- [Task] Could you filter the records below and keep only the lines with the word "width"?
Dataset extract Start Marker
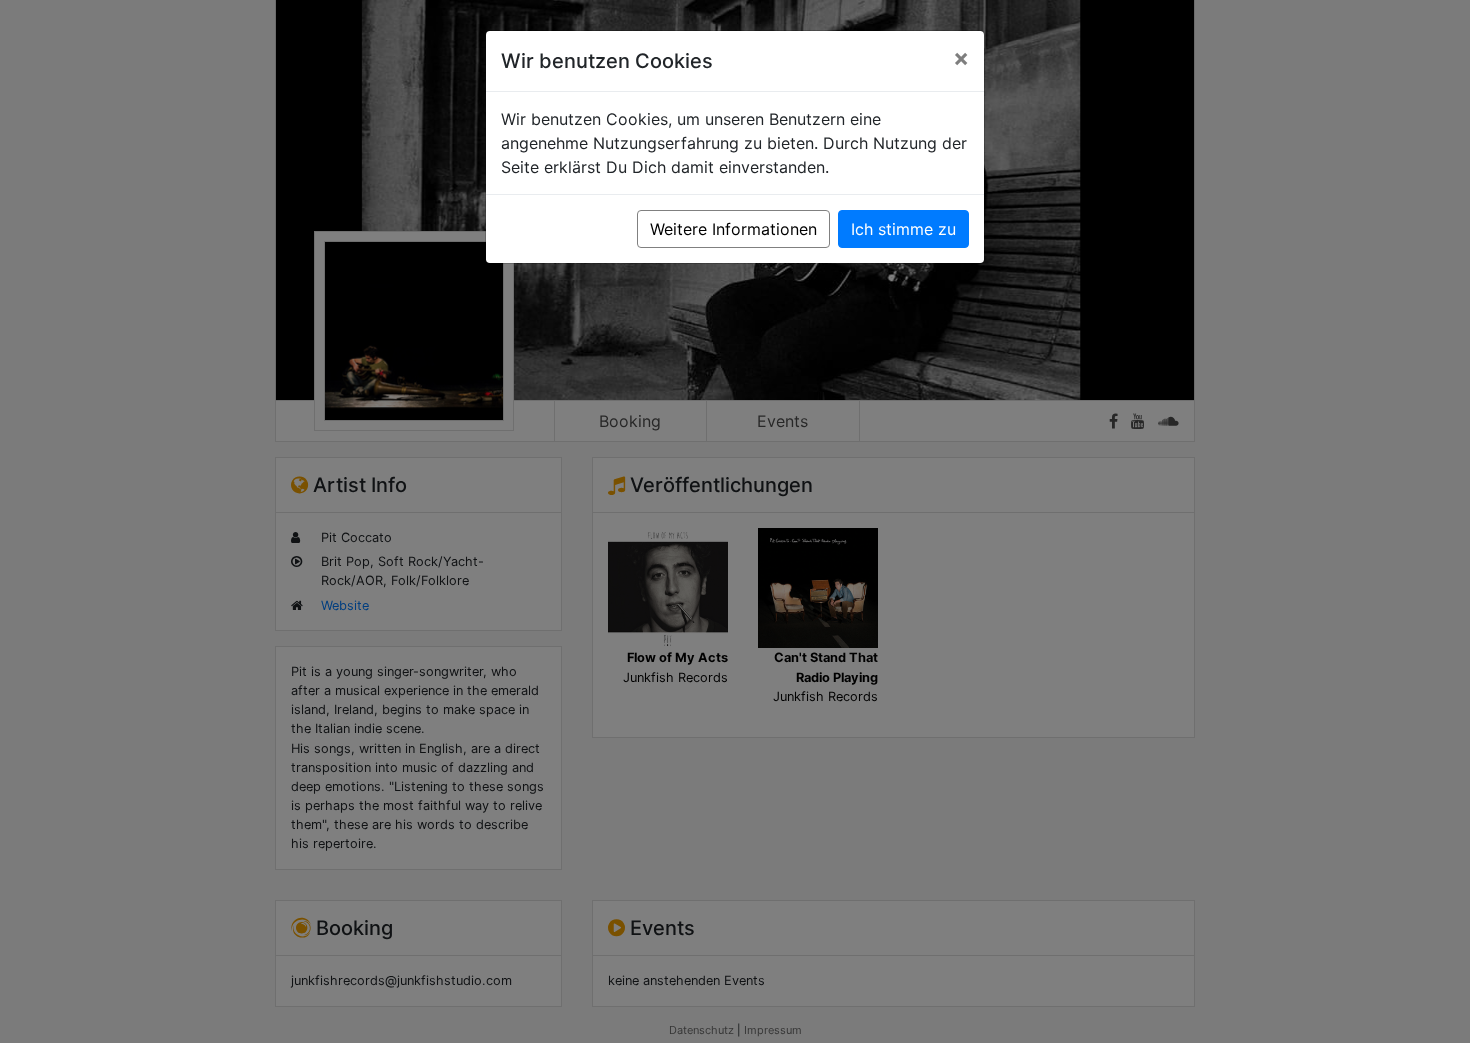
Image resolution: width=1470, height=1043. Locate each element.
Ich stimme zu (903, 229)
Dataset extract End Marker
Dataset extract Start Marker
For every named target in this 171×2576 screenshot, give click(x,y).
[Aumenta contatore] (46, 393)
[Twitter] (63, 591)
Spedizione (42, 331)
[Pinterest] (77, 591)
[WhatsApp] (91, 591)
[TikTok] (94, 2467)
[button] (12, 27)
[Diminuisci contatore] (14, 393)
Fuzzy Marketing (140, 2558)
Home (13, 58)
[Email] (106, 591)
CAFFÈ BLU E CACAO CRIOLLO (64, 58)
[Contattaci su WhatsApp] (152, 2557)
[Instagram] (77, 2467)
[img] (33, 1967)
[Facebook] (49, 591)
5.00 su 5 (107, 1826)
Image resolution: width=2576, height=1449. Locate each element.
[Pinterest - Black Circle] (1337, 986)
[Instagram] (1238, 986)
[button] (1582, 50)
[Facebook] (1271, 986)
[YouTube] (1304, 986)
Dataset extract End Marker
Dataset extract Start Marker
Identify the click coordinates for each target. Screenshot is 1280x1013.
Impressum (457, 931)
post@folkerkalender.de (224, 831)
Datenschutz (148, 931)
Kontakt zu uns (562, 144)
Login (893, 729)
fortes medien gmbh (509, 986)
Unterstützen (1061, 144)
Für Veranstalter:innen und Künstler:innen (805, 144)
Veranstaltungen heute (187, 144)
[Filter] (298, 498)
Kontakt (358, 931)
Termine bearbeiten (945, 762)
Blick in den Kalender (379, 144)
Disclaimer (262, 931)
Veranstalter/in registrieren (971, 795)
Dataset extract End Marker
- [Reply]
Image resolution: width=1470, height=1043. Locate each element.
Image resolution: width=2576, height=1449. Locate each element.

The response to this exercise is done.